[Screenshot grounding data]
BEGIN
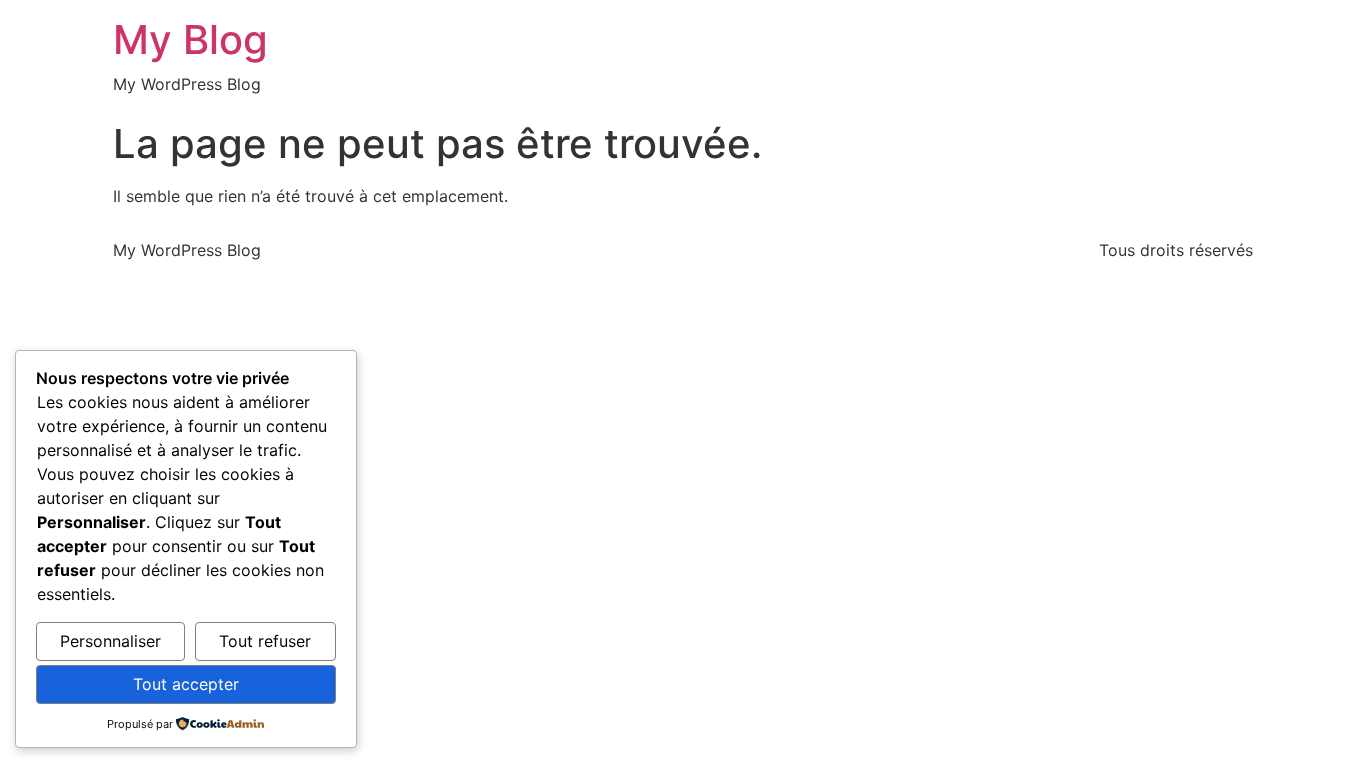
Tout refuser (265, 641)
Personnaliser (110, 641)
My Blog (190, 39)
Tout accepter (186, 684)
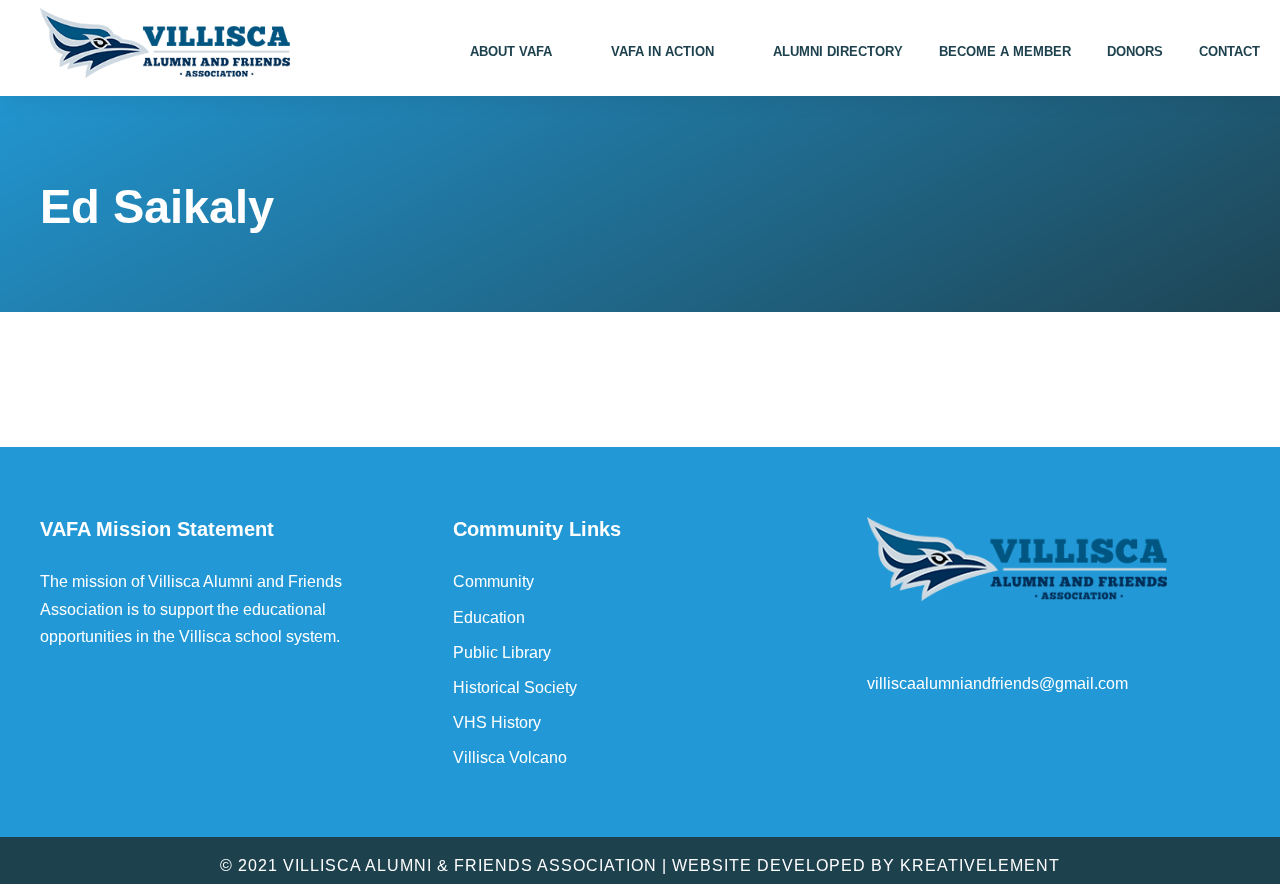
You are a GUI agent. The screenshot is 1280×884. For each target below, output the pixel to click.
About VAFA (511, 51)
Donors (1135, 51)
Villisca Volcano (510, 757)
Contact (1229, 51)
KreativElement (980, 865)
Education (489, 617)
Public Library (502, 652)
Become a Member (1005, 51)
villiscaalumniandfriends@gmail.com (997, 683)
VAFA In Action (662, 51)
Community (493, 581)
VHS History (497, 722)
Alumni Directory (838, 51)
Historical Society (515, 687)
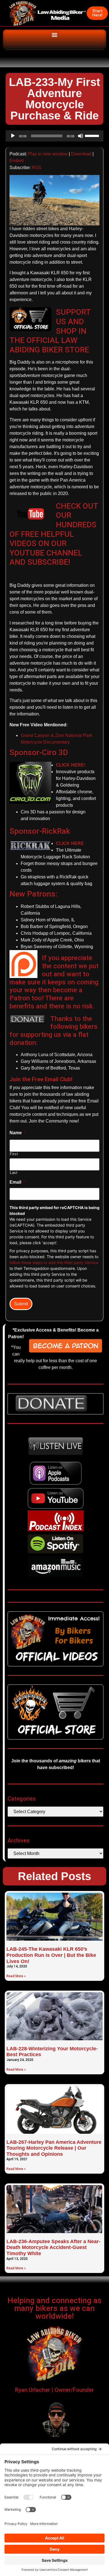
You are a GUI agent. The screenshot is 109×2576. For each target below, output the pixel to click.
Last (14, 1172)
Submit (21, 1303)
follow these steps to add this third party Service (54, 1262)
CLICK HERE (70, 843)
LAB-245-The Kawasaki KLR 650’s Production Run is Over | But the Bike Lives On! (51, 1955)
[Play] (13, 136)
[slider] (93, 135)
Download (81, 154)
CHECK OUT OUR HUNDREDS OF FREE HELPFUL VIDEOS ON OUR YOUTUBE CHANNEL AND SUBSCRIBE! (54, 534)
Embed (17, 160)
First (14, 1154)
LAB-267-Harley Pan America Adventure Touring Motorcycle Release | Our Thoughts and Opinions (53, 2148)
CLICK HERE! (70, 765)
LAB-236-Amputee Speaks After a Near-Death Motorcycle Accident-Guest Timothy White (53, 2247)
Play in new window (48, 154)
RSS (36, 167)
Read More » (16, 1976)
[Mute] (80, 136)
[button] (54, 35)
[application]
END
_DIRECTIONS FOR THIS TASK_:
What's needed is a word-for-word copy of the lines from the one holding "[slider] (93, 135)" through the final line of the data.

_RESULT FOR THIS EXERCISE_:
[slider] (93, 135)
Download (81, 154)
CHECK OUT OUR HUNDREDS OF FREE HELPFUL VIDEOS ON OUR YOUTUBE CHANNEL AND SUBSCRIBE! (54, 534)
Embed (17, 160)
First (14, 1154)
LAB-267-Harley Pan America Adventure Touring Motorcycle Release | Our Thoughts and Opinions (53, 2148)
CLICK HERE! (70, 765)
LAB-236-Amputee Speaks After a Near-Death Motorcycle Accident-Guest Timothy White (53, 2247)
Play in new window (48, 154)
RSS (36, 167)
Read More » (16, 1976)
[Mute] (80, 136)
[button] (54, 35)
[application]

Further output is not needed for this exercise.